SEBI fines NDTV Promoters Prannoy Roy and Radhika Roy with Rs. 27 crores for ‘violating regulatory norms’ [READ ORDER]
The Securities and Exchange Board of India (SEBI) has imposed a penalty of Rs. 27 crores penalty on NDTV promoters Prannoy Roy, Radhika Roy and M/s RRPR Holding Pvt. Ltd for indulging in fraudulent and unfair practices relating to securities and failing to comply with various security norms.

The Securities and Exchange Board of India (SEBI) imposed the penalty of 25 crores under section 15HA of Securities and Exchange Board of India Act, 1992 on NDTV promoters Prannoy Roy, Radhika Roy and M/s RRPR  and penalty of Rs.1 crore each upon Prannoy Roy, Radhika Roy under section 23H of The Securities Contracts (Regulation) Act, 1956 .

The penalty was imposed SEBI  on receipt ofa complaint dated August 26, 2017 from Quantum Securities Pvt Ltd relating to the 3 loan agreements signed between Prannoy Roy, Radhika Roy and RRPR Holding Pvt. Ltd as one party and ICICI Bank Ltd as another party and between NDTV promoters and Vishvapradhan Commercial Private Limited (VCPL) as another party.

Accordingly, the SEBI conducted an investigation to ascertain whether there was any violation of the provisions of SEBI Act, 1992 and other regulations related to securities market. 
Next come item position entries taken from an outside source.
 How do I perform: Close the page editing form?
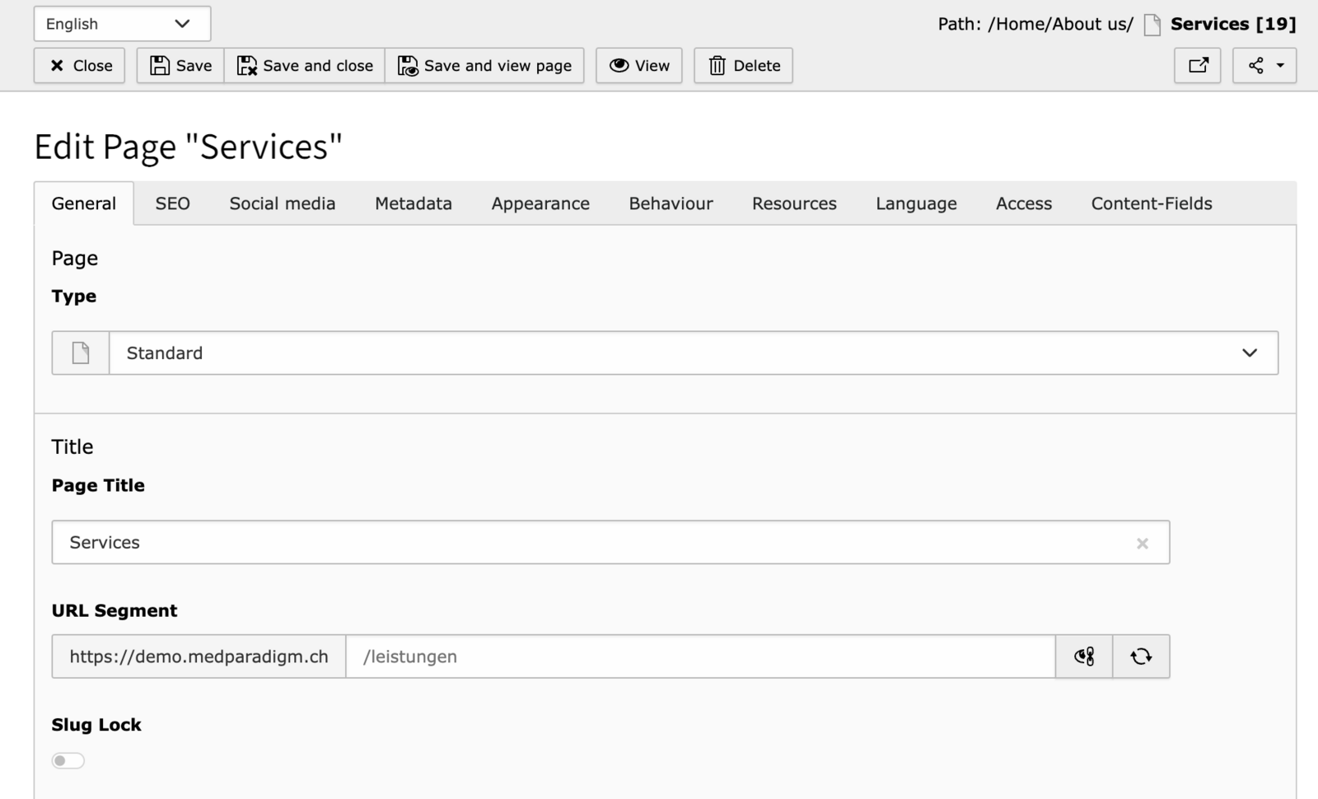[80, 66]
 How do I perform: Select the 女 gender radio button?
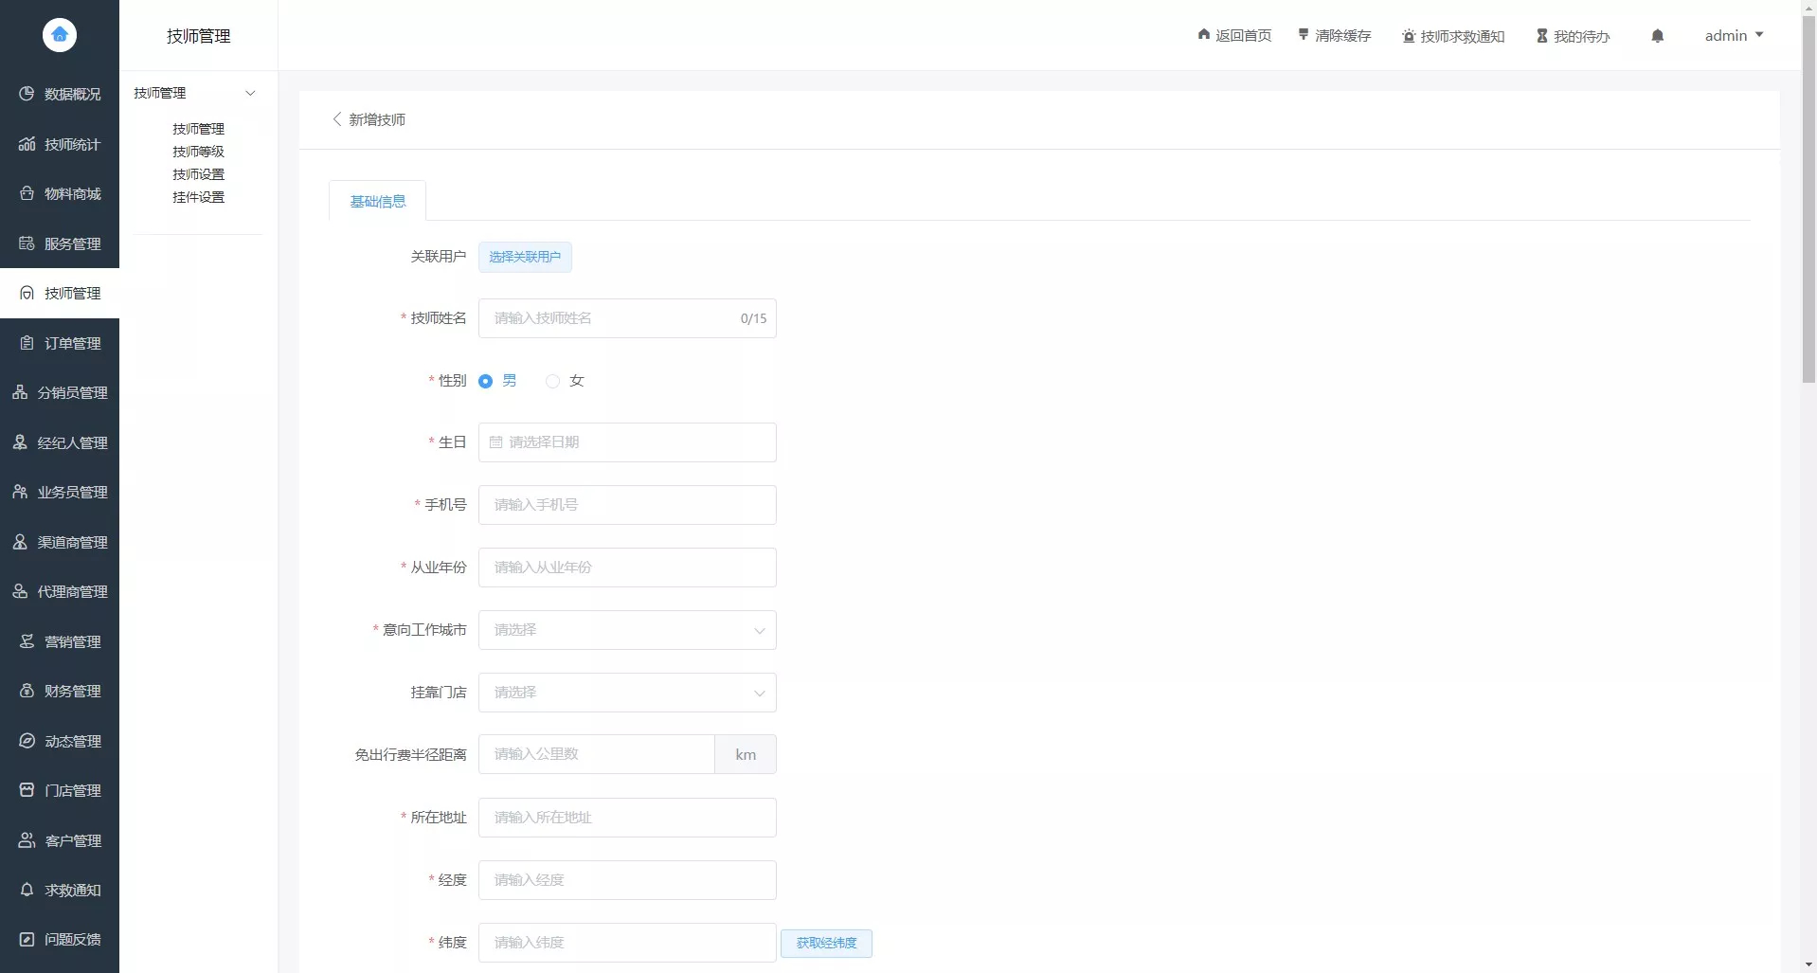(553, 381)
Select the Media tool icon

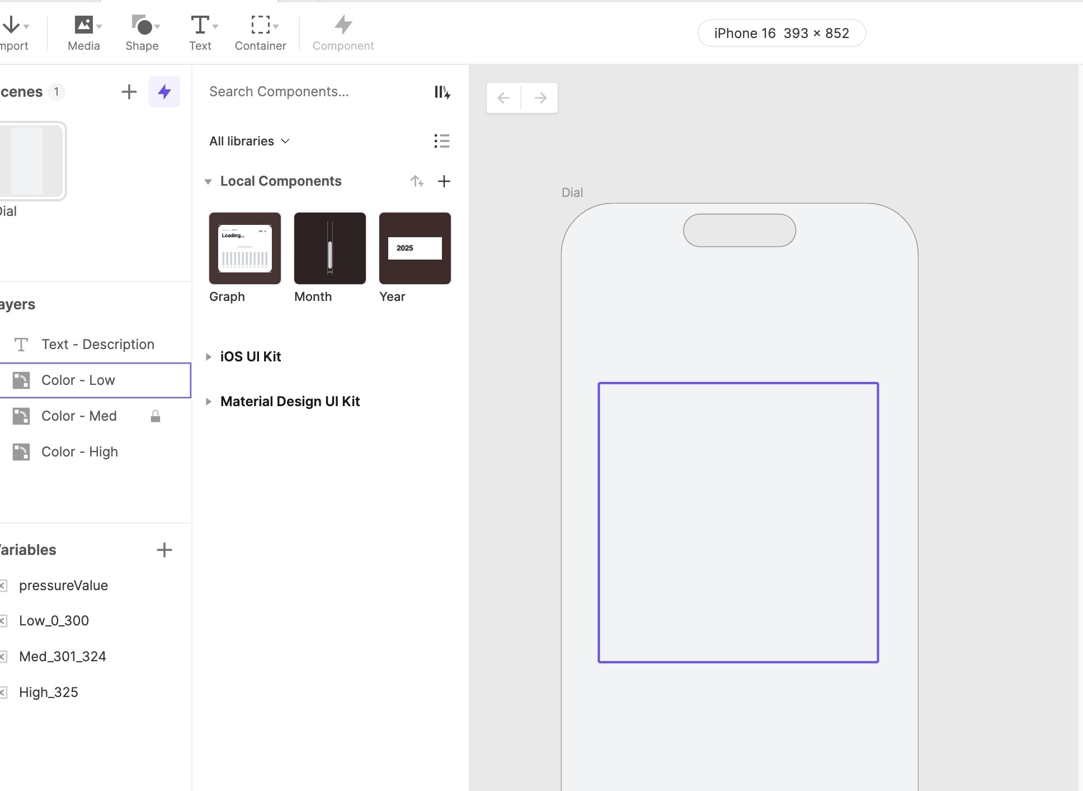pyautogui.click(x=84, y=26)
It was observed that a loan agreement dated July 21, 2009 was entered between VCPL and NDTV promoters wherein VCPL  extended a loan of Rs 350 crore to the promoters, subject to terms and conditions as mentioned in the said agreement. It was alleged that the loan agreement entered by the promoters with VCPL contained certain clauses related to NDTV which prima facie appeared to be material and price sensitive. The said loan agreement allegedly contained various restrictive clauses which were binding on NDTV in such a way that it could adversely affect the interests of public shareholders of NDTV.

Further, since the VCPL loan agreement was material and price sensitive in nature, it was submitted that the same ought to have been disclosed to NDTV by the promoters, who, in turn, should have disclosed the same to the stock exchanges. Since the information was not made public, it was alleged that the said information was concealed by the promoters from the public which amounted to committing fraud on the minority shareholders of the company.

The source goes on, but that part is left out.